• _Page excerpt_

Community-Acquired Methicillin-Resistant Staphylococcus aureus in Institutionalized Adults With Developmental Disabilities

Abraham Borer, Jacob Gilad, Pablo Yagupsky, Nechama Peled, Nurith Porat, Ronit Trefler, Hannah Shprecher-Levy, Klaris Riesenberg, Miriam Shipman, and Francisc Schlaeffer

Disclosures

Emerging Infectious Diseases. 2002;8(9) 

In This Article

Abstract and Introduction

Methicillin-resistant Staphylococcus aureus (MRSA) has recently been reported to emerge in the community setting. We describe the investigation and control of a community-acquired outbreak of MRSA skin infections in a closed community of institutionalized adults with developmental disabilities. In a 9-month period in 1997, 20 (71%) of 28 residents had 73 infectious episodes. Of the cultures, 60% and 32% obtained from residents and personnel, respectively, grew S. aureus; 96% and 27% were MRSA. All isolates were genetically related by pulsed-field gel electrophoresis and belonged to a phage type not previously described in the region. No known risk factors for MRSA acquisition were found. However, 58 antibiotic courses had been administered to 16 residents during the preceding 9 months. Infection control measures, antibiotic restriction, and appropriate therapy resulted in successful termination of this outbreak. Selective antibiotic pressure may result in the emergence, persistence, and dissemination of MRSA strains, causing prolonged disease.

Methicillin-resistant Staphylococcus aureus (MRSA) poses a therapeutic challenge in acute-care settings,[1,2,3,4] as well as long-term skilled-nursing facilities.[5,6,7,8] Recently, MRSA has also been detected in the community more often. The terms and definitions related to community-acquired MRSA remain controversial, and the "community" as a milieu for MRSA acquisition cannot be implicated with a high degree of certainty. Most studies have defined community acquisition as growth within 48-72 hours after hospital admission,[9,10,11] which does not rule out nosocomial acquisition. Patients thought to have acquired MRSA in the community carry risk factors implicated in nosocomial acquisition.[12,13,14,15,16]

Outbreaks of community-acquired MRSA infection are extremely rare.[17,18,19] During 1997, we investigated an outbreak of skin and soft-tissue infection involving MRSA in a closed community of institutionalized adults with developmental disabilities. MRSA emerged and disseminated in this setting as a result of an extreme selective pressure exacerbated by heavy and continuous use of ineffective antimicrobial drugs. That such selective pressure was sufficient to promote MRSA emergence in the community underlines the threat associated with current antibiotic prescribing practices in the community.

• _Given material_
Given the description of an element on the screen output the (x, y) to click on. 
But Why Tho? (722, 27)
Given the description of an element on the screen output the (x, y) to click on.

• _Aim of the exercise_
According to the article on community-acquired MRSA, why can the community not be named with a high degree of certainty as the place where MRSA was acquired? Answer in one to three sentences. The lines have no connection to the text.

• _Solution to the problem_
Most studies define community acquisition as growth within 48-72 hours after hospital admission, and that definition does not rule out acquisition in the hospital. Also, patients thought to have acquired MRSA in the community carry risk factors implicated in nosocomial acquisition.